Objective: The retinoic acid receptors (RARs) α, β2, and γ regulate specific subsets of target genes during all-trans retinoic acid (RA) induced differentiation of F9 teratocarcinoma stem cells. The Tie1 gene exhibited reduced expression in RA-treated F9 RARγ-/- cells as compared to wild-type (WT) by microarray analysis. Our goal was to analyze the Tie1 gene, which encodes a surface receptor tyrosine kinase expressed in the hematovascular system. Materials and Methods: We assessed Tie1, Tie2, Flk1, Runx1, Peg/Mest2, and angiopoietin-1 and 2 mRNA levels and Tie1 promoter activity. Results: We showed that RARγ, but not RARα or RARβ2, is required for Tie1 promoter activation by RA. Treatment with a RARγ selective agonist plus a retinoid X receptor agonist (LGD1069) increased Tie1 mRNA levels by 11- ± 2.5-fold 48 hours after RA addition in F9 WT, but not in F9 RARγ-/- cells, by quantitative reverse transcription polymerase chain reaction. Multiple putative GATA elements were identified in the Tie1 proximal promoter. RA increased GATA4 transcripts by 12- ± 1-fold in F9 WT at 48 hours, but not in F9 RARγ-/- cells.
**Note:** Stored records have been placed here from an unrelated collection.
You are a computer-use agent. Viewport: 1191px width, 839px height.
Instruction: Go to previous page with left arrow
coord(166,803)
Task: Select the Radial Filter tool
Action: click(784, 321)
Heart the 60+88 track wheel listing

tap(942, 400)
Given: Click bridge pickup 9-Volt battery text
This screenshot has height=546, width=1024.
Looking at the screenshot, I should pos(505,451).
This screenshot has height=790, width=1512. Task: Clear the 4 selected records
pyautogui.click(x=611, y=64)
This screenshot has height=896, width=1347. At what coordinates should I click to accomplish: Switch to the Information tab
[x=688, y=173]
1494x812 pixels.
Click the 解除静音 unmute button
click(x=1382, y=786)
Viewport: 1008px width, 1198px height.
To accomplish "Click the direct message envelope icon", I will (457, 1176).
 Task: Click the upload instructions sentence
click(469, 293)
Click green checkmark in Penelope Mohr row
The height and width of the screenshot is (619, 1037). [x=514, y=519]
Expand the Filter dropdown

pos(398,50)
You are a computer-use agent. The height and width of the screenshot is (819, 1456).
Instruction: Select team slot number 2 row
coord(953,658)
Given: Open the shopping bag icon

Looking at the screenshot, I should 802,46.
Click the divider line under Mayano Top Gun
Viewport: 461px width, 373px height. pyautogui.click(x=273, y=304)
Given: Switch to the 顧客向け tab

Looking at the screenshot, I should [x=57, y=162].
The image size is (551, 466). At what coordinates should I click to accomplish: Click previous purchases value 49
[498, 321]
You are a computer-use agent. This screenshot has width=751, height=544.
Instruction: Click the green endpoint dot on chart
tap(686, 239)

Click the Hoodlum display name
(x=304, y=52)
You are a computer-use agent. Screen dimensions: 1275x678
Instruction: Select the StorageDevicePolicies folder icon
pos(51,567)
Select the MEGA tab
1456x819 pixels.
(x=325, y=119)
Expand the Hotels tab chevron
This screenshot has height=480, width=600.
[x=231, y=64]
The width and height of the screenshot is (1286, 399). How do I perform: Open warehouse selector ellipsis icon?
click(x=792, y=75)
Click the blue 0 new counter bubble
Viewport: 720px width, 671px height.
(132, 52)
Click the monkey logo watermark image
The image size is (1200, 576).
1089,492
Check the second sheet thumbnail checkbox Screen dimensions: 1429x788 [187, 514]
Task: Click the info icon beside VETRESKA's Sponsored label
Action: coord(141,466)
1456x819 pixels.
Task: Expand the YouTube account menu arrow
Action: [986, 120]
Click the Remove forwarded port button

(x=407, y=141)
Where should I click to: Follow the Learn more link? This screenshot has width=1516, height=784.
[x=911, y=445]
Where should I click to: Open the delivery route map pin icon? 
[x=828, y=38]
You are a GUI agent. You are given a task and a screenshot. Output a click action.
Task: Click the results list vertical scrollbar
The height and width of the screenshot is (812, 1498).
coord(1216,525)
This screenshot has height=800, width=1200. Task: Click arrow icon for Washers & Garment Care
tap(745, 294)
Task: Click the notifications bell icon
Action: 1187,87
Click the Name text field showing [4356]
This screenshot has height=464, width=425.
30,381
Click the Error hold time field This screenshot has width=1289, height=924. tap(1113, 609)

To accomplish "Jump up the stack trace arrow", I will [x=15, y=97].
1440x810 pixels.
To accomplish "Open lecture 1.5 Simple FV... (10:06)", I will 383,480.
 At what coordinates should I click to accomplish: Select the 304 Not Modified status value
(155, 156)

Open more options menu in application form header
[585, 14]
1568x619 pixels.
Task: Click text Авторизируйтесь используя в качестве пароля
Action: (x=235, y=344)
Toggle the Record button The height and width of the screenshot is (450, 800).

In addition, transfection of a GATA4 expression vector increased Tie1 promoter/luciferase activity in both RA-treated F9 WT and RARγ-/- cells. Tie1 promoter deletion analyses indicated that a region of the promoter that possessed multiple GATA sites mediated the RA-associated Tie1 transcriptional increase. Conclusions: Our results indicate that GATA4 plays a role in the RA/RARγ-associated transcriptional activation of the Tie1 promoter. An understanding of RAR specificity in RA signaling should result in insights into hematopoietic stem cell signaling and potentially in improved therapies for several human diseases.